🤖 AI Summary
Accurately pinpointing the code commits that introduce software defects has long been hindered by a performance ceiling in precision. This work proposes a novel workflow leveraging large language model (LLM) agents to automatically generate concise, grep-friendly search patterns by analyzing fix-commits, thereby enabling efficient identification of defect-introducing commits within candidate sets. For the first time, this approach demonstrates that LLM agents can effectively distill high-precision code change patterns, substantially advancing localization accuracy.

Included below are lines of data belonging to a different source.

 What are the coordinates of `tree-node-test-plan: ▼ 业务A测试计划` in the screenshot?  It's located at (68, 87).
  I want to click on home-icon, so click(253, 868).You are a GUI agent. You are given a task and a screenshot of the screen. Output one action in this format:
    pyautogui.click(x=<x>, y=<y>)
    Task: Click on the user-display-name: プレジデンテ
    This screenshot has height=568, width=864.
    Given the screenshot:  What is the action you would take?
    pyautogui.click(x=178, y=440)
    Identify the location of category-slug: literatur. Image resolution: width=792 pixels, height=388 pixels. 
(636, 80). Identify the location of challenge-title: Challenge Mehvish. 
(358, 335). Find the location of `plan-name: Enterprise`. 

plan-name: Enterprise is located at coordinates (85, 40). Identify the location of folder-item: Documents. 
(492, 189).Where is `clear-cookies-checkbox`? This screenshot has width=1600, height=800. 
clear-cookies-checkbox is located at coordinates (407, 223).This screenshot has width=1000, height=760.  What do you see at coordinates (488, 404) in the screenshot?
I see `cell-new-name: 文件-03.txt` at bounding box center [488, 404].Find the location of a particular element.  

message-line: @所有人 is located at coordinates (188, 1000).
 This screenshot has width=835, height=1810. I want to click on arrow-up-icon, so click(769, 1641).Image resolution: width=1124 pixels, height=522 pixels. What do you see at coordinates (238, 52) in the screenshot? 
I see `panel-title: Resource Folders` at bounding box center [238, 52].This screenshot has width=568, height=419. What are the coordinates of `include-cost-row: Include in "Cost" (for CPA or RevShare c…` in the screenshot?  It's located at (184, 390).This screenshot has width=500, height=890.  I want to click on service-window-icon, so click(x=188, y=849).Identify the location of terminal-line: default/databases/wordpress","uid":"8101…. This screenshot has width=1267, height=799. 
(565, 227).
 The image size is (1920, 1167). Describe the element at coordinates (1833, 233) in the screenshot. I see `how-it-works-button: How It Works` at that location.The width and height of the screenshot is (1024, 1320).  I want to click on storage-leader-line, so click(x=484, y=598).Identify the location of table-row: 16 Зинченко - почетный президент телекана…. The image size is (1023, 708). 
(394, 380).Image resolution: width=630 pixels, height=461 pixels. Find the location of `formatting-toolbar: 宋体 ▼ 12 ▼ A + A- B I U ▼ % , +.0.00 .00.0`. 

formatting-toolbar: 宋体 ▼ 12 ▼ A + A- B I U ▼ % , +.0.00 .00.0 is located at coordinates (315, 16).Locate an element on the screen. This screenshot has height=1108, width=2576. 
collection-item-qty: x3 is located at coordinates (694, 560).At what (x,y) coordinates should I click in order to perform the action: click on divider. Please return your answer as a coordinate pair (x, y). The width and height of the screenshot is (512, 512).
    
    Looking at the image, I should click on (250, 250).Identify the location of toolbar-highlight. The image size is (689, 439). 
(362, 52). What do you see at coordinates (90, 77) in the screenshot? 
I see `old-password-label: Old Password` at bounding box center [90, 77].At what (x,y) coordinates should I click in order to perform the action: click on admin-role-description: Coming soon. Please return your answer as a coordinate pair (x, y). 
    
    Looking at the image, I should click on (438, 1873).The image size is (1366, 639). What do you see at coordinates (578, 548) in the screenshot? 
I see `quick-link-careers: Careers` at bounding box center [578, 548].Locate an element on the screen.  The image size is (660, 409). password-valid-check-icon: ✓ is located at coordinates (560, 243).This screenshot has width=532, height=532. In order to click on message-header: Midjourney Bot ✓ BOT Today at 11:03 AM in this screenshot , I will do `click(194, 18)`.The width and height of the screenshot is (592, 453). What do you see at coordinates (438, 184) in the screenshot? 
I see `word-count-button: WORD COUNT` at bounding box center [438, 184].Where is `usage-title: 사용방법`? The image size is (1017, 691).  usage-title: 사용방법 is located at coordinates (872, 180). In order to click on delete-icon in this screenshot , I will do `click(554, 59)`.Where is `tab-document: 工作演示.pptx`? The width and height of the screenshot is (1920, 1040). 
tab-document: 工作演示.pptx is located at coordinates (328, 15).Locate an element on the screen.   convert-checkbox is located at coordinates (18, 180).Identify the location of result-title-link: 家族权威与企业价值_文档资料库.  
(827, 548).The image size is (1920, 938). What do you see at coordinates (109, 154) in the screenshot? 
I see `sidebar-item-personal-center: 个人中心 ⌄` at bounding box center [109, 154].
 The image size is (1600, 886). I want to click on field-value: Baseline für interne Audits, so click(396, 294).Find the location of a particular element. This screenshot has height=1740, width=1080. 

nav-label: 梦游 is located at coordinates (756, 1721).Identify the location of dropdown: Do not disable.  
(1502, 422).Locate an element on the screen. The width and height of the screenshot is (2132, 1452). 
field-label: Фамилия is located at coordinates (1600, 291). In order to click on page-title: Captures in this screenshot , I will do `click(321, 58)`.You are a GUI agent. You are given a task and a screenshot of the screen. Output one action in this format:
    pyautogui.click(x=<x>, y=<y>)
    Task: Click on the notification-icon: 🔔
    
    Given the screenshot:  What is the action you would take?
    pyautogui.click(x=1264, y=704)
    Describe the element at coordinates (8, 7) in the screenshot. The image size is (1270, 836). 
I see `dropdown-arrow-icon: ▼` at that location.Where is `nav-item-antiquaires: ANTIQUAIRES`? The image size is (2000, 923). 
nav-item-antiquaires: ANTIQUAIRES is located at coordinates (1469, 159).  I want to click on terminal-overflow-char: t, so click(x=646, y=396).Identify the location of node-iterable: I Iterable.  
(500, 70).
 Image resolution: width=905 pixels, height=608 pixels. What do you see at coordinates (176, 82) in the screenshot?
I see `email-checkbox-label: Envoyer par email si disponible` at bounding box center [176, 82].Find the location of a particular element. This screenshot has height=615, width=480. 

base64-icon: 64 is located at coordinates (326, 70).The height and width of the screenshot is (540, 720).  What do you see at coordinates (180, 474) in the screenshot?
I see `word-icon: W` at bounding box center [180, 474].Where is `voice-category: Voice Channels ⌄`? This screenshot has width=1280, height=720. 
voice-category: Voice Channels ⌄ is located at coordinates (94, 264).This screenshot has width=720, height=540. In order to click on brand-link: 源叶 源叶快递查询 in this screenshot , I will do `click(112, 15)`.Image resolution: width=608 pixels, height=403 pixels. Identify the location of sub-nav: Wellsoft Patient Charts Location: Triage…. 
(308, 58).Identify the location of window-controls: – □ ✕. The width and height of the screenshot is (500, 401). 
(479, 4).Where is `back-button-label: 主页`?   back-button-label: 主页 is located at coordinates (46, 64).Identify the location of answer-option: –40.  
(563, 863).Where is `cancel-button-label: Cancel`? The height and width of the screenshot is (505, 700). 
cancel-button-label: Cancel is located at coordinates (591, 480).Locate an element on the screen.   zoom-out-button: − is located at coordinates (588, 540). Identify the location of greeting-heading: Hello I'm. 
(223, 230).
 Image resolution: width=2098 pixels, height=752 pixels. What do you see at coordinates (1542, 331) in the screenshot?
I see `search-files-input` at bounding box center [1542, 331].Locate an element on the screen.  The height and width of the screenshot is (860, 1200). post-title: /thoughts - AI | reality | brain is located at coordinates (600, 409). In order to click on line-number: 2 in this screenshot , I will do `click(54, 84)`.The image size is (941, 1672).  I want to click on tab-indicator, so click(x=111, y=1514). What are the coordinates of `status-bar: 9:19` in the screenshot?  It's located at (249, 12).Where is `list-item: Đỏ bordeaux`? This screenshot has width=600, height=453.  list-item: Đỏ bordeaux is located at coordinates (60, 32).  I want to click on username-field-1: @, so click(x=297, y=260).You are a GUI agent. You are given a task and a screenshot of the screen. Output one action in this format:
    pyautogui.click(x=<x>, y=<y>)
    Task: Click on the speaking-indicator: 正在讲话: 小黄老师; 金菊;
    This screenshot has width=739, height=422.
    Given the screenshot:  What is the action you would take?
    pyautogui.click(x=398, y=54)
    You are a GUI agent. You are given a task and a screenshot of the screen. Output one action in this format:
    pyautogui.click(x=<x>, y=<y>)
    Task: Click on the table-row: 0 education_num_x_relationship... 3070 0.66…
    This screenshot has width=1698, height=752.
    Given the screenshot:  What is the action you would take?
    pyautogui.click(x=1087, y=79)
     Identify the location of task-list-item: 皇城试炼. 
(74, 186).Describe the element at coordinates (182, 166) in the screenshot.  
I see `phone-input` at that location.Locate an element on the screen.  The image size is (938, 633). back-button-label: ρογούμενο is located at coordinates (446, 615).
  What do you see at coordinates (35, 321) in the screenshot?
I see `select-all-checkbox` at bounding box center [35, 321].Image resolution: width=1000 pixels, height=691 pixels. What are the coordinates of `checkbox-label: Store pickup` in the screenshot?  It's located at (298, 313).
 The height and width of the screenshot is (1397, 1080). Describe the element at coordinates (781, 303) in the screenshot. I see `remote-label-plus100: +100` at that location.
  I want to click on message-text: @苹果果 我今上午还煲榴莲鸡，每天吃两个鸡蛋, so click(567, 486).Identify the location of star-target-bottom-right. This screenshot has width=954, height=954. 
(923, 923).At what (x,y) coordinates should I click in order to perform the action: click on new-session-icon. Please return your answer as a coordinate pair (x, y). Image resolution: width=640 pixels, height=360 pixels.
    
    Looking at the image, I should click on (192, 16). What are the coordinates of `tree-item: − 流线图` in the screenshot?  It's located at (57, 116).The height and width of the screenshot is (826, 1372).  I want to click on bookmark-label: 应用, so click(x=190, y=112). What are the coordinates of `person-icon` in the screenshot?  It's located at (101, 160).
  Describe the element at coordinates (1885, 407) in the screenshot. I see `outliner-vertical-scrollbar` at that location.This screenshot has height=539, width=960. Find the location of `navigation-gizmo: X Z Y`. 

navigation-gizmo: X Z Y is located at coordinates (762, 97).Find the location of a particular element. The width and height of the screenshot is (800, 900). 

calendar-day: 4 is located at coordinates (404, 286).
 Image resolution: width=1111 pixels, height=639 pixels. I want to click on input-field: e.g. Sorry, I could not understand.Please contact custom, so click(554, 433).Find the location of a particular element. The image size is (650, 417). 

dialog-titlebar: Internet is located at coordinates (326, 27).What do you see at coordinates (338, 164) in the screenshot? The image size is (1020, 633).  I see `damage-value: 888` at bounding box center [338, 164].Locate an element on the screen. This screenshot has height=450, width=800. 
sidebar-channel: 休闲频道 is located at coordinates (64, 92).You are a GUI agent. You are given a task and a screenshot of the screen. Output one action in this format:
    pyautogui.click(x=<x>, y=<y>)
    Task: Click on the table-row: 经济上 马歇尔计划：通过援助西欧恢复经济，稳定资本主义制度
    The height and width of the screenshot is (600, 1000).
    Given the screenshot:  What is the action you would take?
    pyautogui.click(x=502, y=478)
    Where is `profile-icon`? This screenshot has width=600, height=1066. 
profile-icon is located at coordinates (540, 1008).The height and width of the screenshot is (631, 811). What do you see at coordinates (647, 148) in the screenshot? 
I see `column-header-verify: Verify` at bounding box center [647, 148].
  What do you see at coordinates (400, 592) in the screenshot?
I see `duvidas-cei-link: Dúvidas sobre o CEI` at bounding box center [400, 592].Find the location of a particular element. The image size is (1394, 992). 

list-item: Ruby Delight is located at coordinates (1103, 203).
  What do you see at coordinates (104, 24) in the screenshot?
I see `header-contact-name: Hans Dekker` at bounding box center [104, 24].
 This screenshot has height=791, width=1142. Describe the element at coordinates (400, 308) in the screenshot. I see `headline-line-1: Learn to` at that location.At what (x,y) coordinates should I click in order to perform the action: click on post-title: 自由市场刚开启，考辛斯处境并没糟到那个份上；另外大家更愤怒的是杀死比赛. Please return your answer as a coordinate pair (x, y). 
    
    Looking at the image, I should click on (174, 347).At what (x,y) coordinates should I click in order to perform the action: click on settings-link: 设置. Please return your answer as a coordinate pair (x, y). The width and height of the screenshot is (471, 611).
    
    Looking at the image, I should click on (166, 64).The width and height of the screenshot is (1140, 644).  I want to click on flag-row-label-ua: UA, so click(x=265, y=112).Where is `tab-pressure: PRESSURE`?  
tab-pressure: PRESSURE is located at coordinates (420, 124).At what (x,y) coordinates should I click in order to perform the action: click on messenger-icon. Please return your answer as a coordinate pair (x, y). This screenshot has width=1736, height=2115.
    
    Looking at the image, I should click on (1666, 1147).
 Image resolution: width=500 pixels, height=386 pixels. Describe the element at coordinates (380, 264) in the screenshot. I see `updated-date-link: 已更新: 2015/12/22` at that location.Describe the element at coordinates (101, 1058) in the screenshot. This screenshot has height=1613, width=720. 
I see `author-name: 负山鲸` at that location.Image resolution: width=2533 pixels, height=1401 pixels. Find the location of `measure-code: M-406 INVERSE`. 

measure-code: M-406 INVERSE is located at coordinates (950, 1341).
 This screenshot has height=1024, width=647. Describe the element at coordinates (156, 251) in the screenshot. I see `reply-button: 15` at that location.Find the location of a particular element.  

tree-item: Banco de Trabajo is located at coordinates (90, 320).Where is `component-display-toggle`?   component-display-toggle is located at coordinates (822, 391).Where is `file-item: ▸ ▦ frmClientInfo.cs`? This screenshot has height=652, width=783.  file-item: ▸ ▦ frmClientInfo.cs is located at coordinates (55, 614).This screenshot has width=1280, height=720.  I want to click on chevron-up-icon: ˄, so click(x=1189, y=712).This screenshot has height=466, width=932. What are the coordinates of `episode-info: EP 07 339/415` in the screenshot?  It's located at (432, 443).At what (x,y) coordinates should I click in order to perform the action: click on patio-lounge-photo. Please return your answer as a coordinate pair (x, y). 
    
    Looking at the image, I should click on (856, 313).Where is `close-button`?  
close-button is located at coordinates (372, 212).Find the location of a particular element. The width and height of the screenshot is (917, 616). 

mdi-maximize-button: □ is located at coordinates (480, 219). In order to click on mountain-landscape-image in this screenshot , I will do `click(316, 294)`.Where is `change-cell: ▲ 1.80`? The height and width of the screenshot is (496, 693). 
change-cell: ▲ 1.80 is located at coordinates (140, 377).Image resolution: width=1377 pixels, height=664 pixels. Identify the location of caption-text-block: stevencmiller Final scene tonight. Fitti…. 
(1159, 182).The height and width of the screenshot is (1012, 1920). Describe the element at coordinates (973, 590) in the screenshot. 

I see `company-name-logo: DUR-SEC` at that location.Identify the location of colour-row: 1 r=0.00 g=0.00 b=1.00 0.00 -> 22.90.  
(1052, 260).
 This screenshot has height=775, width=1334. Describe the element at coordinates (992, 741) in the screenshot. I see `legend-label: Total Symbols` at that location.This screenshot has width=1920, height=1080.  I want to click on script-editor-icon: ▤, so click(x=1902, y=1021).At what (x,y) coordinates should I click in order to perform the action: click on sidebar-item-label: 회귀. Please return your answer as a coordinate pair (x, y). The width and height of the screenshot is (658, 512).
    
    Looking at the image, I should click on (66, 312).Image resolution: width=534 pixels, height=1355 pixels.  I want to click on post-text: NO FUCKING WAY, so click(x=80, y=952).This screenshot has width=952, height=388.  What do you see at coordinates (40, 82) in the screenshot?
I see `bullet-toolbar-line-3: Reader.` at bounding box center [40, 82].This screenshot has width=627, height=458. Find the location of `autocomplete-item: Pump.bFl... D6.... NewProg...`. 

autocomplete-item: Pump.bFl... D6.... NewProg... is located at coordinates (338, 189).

Evaluated on mainstream Linux kernel datasets, the method achieves an F1-score of 0.81, a significant improvement over the previous state-of-the-art score of 0.64—surpassing the cumulative gains of all prior approaches over the past two decades and breaking through a longstanding performance bottleneck in the field.
📝 Abstract
Śliwerski, Zimmermann, and Zeller (SZZ) just won the 2026 ACM SIGSOFT Impact Award for asking:
When do changes induce fixes?
Their paper from 2005 served as the foundation for a wide array of approaches aimed at identifying bug-introducing changes (or commits) from fix commits in software repositories. But even after two decades of progress, the best-performing approach from 2025 yields a modest increase of 10 percentage points in F1-score on the most popular Linux kernel dataset.
In this paper, we uncover how and why LLM-based agents can substantially advance the state-of-the-art in identifying bug-introducing commits from fix commits. We propose a simple agentic workflow based on searching a set of candidate commits and find that it raises the F1-score from 0.64 to 0.81 on the most popular Linux kernel dataset, a bigger jump than between the original 2005 method (0.54) and the previous SOTA (0.64). We also uncover why agents are so successful: They derive short greppable patterns from the fix commit diff and message and use them to effectively search and find bug-introducing commits in large candidate sets. Finally, we also discuss how these insights might enable further progress in bug detection, root cause understanding, and repair.